Dan kisah Amru bin Salamah di atas, hendaklah memotivasi orang tua atau pendidik untuk lebih mendekatkan anak agar berinteraksi dengan Al-Qur’an. Menghafal Kitabullah di usia dini lebih terpatri dalam ingatan dan lebih kokoh hafalannya karena fitrahnya masih polos dan belum banyak permasalahan yang dihadapinya.

Ketika seorang anak memiliki respon positif, semangat dan kemauan keras untuk menghafal Kitabullah maka anda perlu membimbingnya secara maksimal sesuai dengan kapasitas kemampuannya dan kecerdasan akalnya.

Jadikan anak mencintai Al-Qur’an dan bimbinglah dia meraih kemuliaan hidup bersama Al-Qur’an dengan mengajarkan membacanya, memahamkan maknanya, serta menjadikannya bahagia dengan Al-Qur’an. Dengan mengajarkan Kitabullah dan menegakkan shalat sejak dini ia akan tumbuh selaras dengan fithrahnya.

Semoga kisah di atas menginspirasi orang tua dan pendidik untuk lebih intens membimbing anak membaca Al-Qur’an dan memahamkan maknanya dengan bahasa yang mudah dipahami anak. Kemampuan dan kecerdasan anak memang tidak sama, namun ketika kita memiliki niat dan cita-cita yang tinggi untuk memberikan yang terbaik untuk buah hati, kita akan dimudahkan Allah subhanahu wa ta’ala. Meskipun mereka bukan seperti Asy-Syafi’i yang hafal Al-Qur’an sejak usia tujuh tahun atau Ibnu Abbas yang saat usianya masih kecil telah hafal ayat-ayat muhkam.

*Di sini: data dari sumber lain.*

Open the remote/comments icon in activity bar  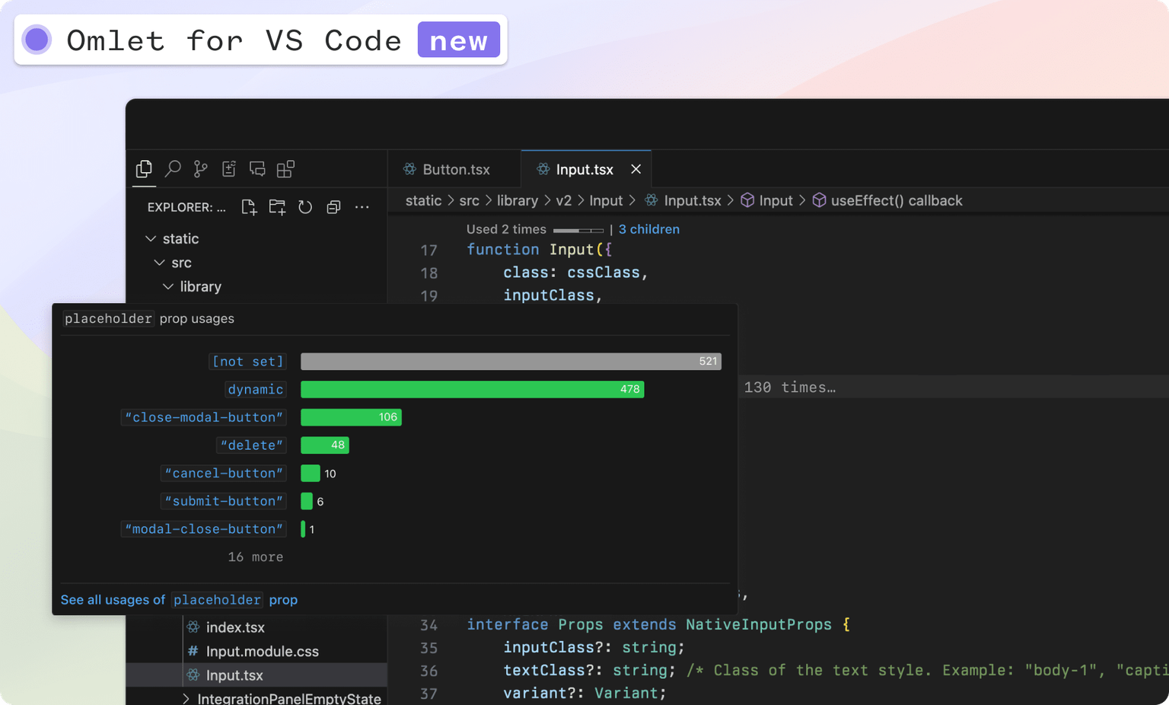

Dan jangan pernah lupakan berdo’a kepada Allah ‘azza wa jalla agar kita diberi kekuatan dan kemudahan dalam mendidik anak.

Akan bermunculan Amru bin Salamah ketika dipersiapkan sejak dini untuk mencintai Al-Qur’an, membacanya, menghafalkannya serta mentadabburinya. Ibnu Al-Muflih berkata, “Belajar di waktu kecil lebih melekat di benak, maka seyogyanya orang tua memberikan perhatian terhadap persoalan ini, sekalipun orang tua itu cerdas dan antusias dalam mencari ilmu, tetap saja jangan menjadikan usia dini anak, kelemahan dan keterbatasannya menjadi sebab untuk tidak menuntut ilmu” (Al-Adab Asy-syar’iyyah, I/44)

Wallahu a’lam.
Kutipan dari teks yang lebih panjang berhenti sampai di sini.